▶ Reportagem
▬▬▬▬▬▬

CB, Cidades, p. 32-33
31 de Out de 2004

A água que vai apagar a história
Com o fechamento das comportas da hidrelétrica de Corumbá IV, previsto para abril de 2005, relíquias pré-históricas e antigas fazendas de Goiás ficarão submersas. Pesquisadores trabalham para resgatar essa riqueza

Renato Alves
Da equipe do Correio

Pelo menos uma vez por semana, a agricultora Maria Floripes Dutra, 48 anos, vai ao antigo casarão da família, na área rural de Alexânia (GO).
Passa horas sozinha dentro dos 13 cômodos vazios da sede da Fazenda São Bernardo. Sempre que entro lá, choro bastante, sofro tanto, desabafa. O prédio de quase 200 anos está com os dias contados. Mesmo com a estrutura intacta, o seu destino é a destruição. Ele fica na área a ser alagada com o fechamento das comportas da hidrelétrica de Corumbá IV.
O reservatório da usina, que será cinco vezes maior do que o Lago Paranoá e ocupará terras de cinco municípios goianos, deixará outras fazendas centenárias submersas.
O completo enchimento da represa está previsto para abril. Até lá, 631 famílias terão abandonado suas antigas casas. Em troca, ganharão indenização da empresa responsável pela obra, a Corumbá Concessões.
A família Dutra, que recebeu R$ 1,4 milhão por 11 glebas de terras desapropriadas, ainda tem esperança de salvar a sede da Fazenda São Bernardo. Morador da localidade rural onde fica a propriedade, o arquiteto Wladimir Rosa lidera um movimento para reconstruir em outro lugar o casarão. A Corumbá Concessões cedeu a casa e o Instituto do Patrimônio Histórico e Artístico Nacional (Iphan) aprovou o projeto de remoção.
Wladimir, agora, corre contra o tempo.

▬▬▬▬▬▬

Itens listados em um conjunto de dados:
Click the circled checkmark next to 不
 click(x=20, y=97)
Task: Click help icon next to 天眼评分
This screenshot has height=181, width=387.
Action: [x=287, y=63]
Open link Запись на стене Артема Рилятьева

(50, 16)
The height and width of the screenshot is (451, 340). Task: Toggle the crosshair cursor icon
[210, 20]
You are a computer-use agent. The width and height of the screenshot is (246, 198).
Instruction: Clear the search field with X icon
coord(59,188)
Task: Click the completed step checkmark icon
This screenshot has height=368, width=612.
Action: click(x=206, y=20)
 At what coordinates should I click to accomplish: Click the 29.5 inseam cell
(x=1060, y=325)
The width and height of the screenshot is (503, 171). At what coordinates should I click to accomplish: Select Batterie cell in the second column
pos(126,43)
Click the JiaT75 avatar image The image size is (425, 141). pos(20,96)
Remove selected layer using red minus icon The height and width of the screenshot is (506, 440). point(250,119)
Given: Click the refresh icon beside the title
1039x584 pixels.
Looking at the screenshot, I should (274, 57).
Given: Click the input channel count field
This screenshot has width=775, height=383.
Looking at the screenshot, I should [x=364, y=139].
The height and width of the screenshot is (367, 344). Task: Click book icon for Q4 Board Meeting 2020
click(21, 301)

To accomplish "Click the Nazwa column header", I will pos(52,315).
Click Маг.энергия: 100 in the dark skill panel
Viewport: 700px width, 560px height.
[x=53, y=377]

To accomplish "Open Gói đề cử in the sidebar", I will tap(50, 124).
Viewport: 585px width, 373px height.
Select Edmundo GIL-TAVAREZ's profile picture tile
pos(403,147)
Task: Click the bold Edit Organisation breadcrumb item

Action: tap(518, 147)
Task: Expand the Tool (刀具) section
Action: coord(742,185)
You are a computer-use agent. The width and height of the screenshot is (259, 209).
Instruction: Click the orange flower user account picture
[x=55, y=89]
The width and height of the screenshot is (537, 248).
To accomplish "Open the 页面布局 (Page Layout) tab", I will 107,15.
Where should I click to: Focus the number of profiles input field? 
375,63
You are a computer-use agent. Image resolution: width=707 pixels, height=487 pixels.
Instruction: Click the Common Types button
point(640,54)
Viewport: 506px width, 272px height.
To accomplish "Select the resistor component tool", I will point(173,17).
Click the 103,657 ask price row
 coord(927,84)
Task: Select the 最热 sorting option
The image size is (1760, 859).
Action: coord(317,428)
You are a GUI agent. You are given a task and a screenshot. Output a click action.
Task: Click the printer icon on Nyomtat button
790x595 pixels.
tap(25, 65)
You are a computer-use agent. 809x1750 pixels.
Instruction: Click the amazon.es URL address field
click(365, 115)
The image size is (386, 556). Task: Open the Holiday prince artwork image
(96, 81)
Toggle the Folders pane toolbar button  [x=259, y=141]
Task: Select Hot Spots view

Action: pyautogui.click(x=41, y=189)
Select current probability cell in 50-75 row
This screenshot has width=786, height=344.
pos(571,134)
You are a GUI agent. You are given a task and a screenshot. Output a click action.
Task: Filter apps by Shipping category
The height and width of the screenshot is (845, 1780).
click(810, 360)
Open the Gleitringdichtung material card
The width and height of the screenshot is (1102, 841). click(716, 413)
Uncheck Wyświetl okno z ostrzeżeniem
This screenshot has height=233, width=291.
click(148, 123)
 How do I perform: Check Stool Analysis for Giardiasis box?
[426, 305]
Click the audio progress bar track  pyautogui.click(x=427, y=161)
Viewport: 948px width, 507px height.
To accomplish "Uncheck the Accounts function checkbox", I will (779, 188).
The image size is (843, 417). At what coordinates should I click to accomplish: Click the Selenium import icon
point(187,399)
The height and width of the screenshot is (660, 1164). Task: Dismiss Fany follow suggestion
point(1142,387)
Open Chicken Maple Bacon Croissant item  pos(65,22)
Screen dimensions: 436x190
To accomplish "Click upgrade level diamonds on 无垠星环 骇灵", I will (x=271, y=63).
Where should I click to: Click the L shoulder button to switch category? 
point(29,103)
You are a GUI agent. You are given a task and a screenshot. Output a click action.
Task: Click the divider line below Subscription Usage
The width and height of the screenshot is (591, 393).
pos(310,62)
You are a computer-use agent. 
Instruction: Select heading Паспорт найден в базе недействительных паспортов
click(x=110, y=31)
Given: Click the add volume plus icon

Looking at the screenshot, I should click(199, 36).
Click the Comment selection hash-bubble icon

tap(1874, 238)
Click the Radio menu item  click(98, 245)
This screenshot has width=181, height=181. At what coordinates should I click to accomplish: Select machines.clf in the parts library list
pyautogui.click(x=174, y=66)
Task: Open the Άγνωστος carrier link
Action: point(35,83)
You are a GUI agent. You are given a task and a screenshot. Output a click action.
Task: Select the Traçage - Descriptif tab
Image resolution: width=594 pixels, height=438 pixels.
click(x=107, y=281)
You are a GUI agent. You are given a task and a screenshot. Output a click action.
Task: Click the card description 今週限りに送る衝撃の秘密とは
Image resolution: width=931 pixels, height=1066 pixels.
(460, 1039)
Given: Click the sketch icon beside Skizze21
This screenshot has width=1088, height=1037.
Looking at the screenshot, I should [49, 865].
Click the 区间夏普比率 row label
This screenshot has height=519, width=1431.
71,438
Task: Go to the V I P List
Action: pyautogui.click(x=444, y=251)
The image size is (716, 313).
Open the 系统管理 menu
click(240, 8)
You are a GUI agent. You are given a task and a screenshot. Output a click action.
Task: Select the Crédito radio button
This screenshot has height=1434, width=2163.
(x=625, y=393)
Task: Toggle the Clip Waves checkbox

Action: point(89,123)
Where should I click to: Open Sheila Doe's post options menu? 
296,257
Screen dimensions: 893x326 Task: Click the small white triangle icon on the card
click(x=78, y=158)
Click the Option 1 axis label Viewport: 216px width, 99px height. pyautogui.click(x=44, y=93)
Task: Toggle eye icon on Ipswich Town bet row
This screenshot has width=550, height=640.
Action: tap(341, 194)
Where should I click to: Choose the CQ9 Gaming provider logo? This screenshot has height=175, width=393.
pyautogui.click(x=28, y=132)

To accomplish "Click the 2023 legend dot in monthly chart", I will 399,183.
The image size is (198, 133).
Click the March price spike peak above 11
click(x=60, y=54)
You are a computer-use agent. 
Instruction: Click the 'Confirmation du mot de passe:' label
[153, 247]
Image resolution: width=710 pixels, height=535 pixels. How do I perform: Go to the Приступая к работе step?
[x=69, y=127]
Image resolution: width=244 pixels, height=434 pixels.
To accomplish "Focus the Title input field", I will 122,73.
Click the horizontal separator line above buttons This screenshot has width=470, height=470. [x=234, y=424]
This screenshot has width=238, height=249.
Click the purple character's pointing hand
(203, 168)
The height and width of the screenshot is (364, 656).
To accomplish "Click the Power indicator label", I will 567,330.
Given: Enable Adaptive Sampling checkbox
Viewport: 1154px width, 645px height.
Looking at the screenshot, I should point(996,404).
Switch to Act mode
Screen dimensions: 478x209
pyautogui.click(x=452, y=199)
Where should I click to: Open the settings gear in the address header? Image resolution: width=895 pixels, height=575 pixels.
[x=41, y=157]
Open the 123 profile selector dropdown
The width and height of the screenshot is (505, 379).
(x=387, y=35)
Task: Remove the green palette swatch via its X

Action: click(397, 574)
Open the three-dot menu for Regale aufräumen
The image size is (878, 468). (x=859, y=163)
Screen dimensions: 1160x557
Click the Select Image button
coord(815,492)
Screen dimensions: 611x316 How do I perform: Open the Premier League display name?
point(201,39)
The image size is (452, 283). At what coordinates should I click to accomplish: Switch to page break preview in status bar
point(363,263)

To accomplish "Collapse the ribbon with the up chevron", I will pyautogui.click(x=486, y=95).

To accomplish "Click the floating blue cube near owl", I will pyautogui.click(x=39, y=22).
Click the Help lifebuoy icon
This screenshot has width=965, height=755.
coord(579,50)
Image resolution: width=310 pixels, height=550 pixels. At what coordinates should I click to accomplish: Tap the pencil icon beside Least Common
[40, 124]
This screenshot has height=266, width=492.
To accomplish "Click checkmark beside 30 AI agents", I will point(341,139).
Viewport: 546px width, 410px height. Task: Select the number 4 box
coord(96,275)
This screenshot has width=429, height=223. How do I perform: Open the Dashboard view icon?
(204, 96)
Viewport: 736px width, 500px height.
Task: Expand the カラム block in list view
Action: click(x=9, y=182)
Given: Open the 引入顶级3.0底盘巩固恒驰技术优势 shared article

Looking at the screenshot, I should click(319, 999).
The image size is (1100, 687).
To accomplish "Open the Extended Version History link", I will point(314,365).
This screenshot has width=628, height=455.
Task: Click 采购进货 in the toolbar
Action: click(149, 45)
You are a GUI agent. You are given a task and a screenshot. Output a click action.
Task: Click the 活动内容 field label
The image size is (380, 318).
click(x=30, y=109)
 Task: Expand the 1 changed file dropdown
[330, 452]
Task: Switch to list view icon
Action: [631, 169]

▬▬▬▬▬▬

▶ Tarefas propostas
- A) De acordo com a reportagem sobre a hidrelétrica de Corumbá IV, quantas famílias terão deixado suas casas até o enchimento completo da represa?
- B) Prossiga com a redação da reportagem sobre a hidrelétrica de Corumbá IV, a partir da última frase apresentada.

▶ Respostas por tarefa
- A) 631 famílias.

- B)
Ele busca patrocínio para realizar o projeto, orçado em R$ 350 mil. Primeiro, precisamos pelo menos desmontar o casarão para preservar os tijolos, telhados e madeira, explica. Depois, teremos tempo de sobra para refazê-lo. A idéia é remover a casa para um terreno comprado por Wladimir na comunidade de Olhos DÁgua, também em Alexânia. Ele tenta patrocínio por meio das leis de incentivo à cultura do governo federal, que oferece descontos em impostos para as empresas financiadoras de projetos desse tipo.
Os Dutras torcem para aparecer logo um interessado. Ali está toda nossa história, ressalta Maria Floripes. Ela é a filha caçula de Ana Pereira Dutra, a última moradora da Fazenda São Bernardo. Conhecida como Dona Nega, Ana Pereira morou no casarão até morrer, aos 82 anos, em 15 de janeiro.
Ela testemunhou parte importante da história de Goiás e do Brasil.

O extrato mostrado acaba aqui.